## Material supplied
________________________________________
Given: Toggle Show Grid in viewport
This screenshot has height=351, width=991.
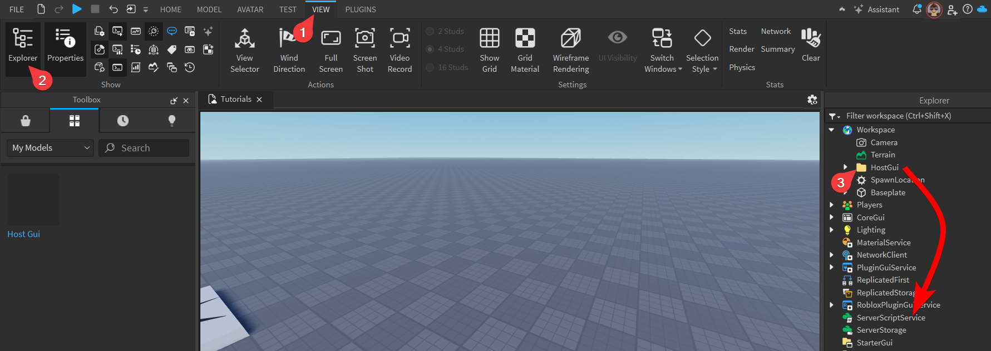Looking at the screenshot, I should pos(489,50).
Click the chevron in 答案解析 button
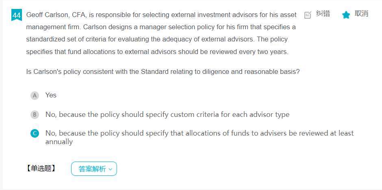The image size is (382, 190). click(110, 169)
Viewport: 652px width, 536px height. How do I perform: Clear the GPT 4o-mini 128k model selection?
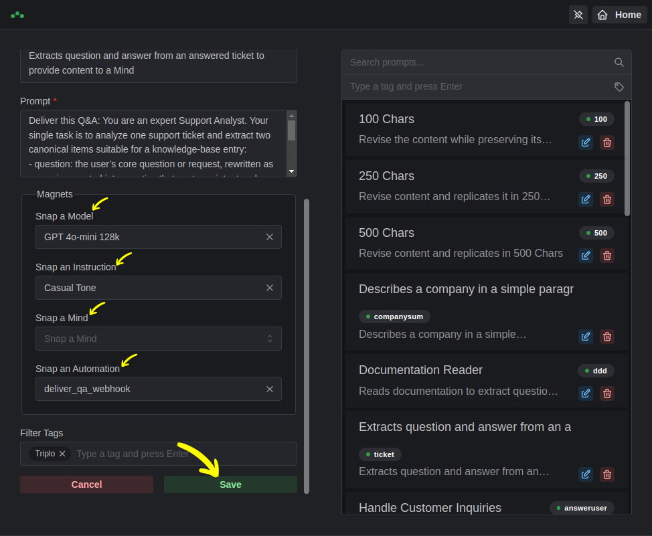click(x=270, y=237)
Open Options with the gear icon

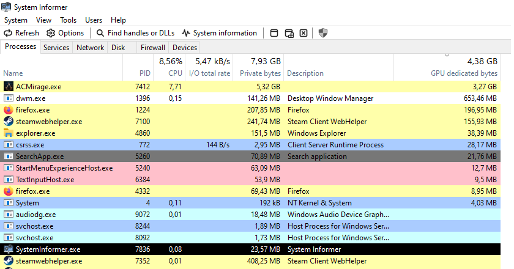pyautogui.click(x=51, y=33)
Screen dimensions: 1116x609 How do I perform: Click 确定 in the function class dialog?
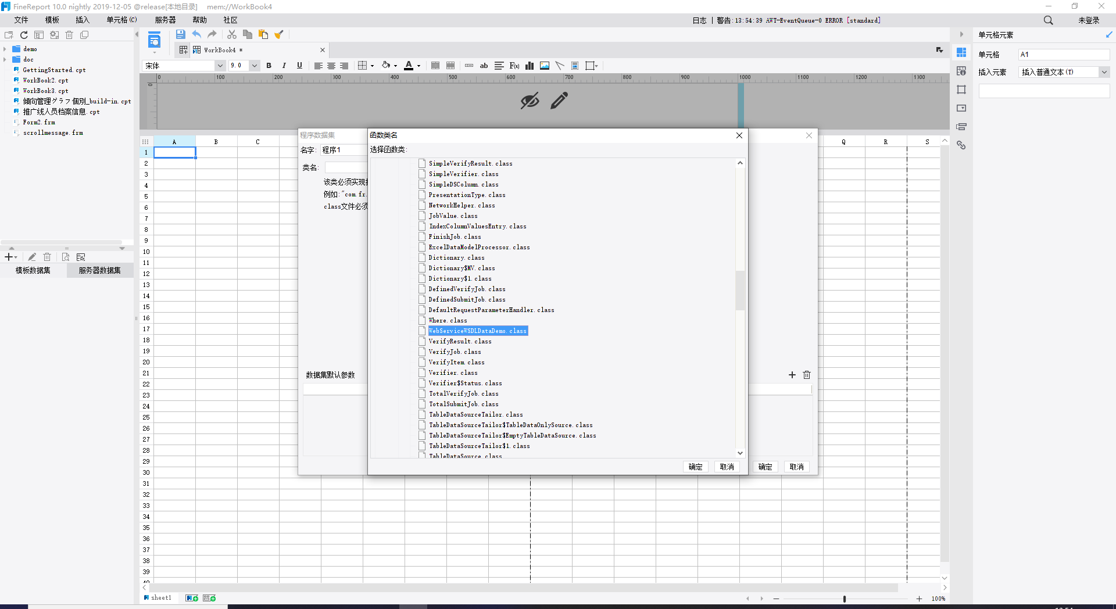(695, 467)
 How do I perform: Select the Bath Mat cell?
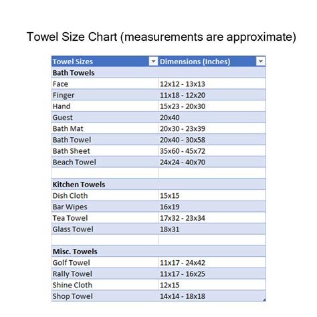(105, 128)
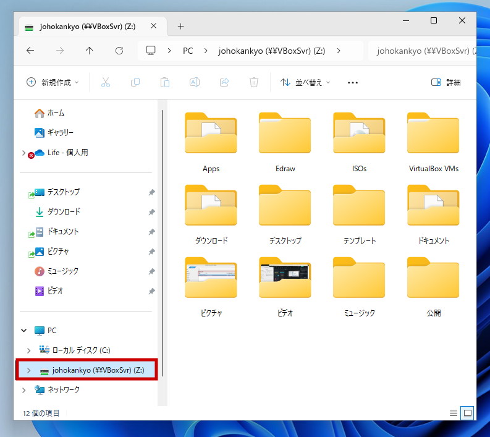The image size is (490, 437).
Task: Select ホーム in the navigation pane
Action: coord(56,113)
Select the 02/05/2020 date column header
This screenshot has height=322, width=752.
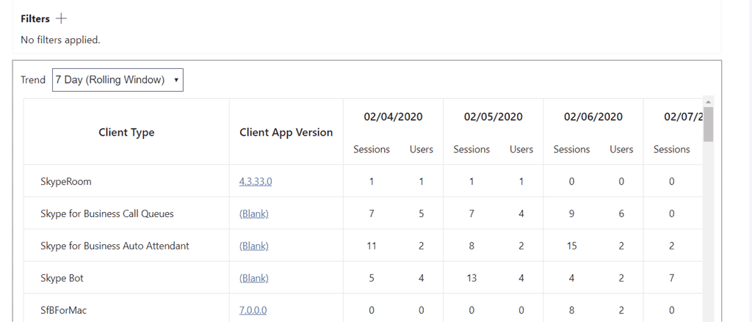pos(493,117)
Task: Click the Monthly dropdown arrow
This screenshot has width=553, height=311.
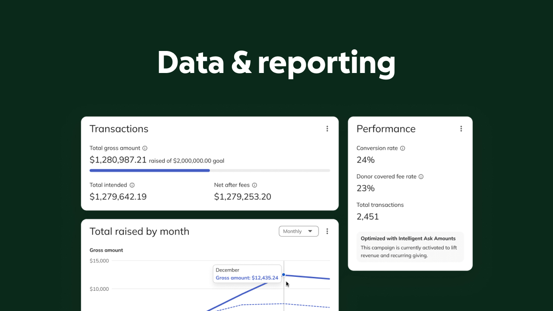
________________________________________
## Try it
Restate word for word each line from the one containing "How do I perform: Select the Bath Mat cell?" through the end of the material, pictures excluded.

## Reply to the exercise
 How do I perform: Select the Bath Mat cell?
(105, 128)
The image size is (490, 437).
Task: Select ホーム in the navigation pane
Action: coord(56,113)
Select the 02/05/2020 date column header
This screenshot has height=322, width=752.
pos(493,117)
Task: Click the Monthly dropdown arrow
This screenshot has width=553, height=311.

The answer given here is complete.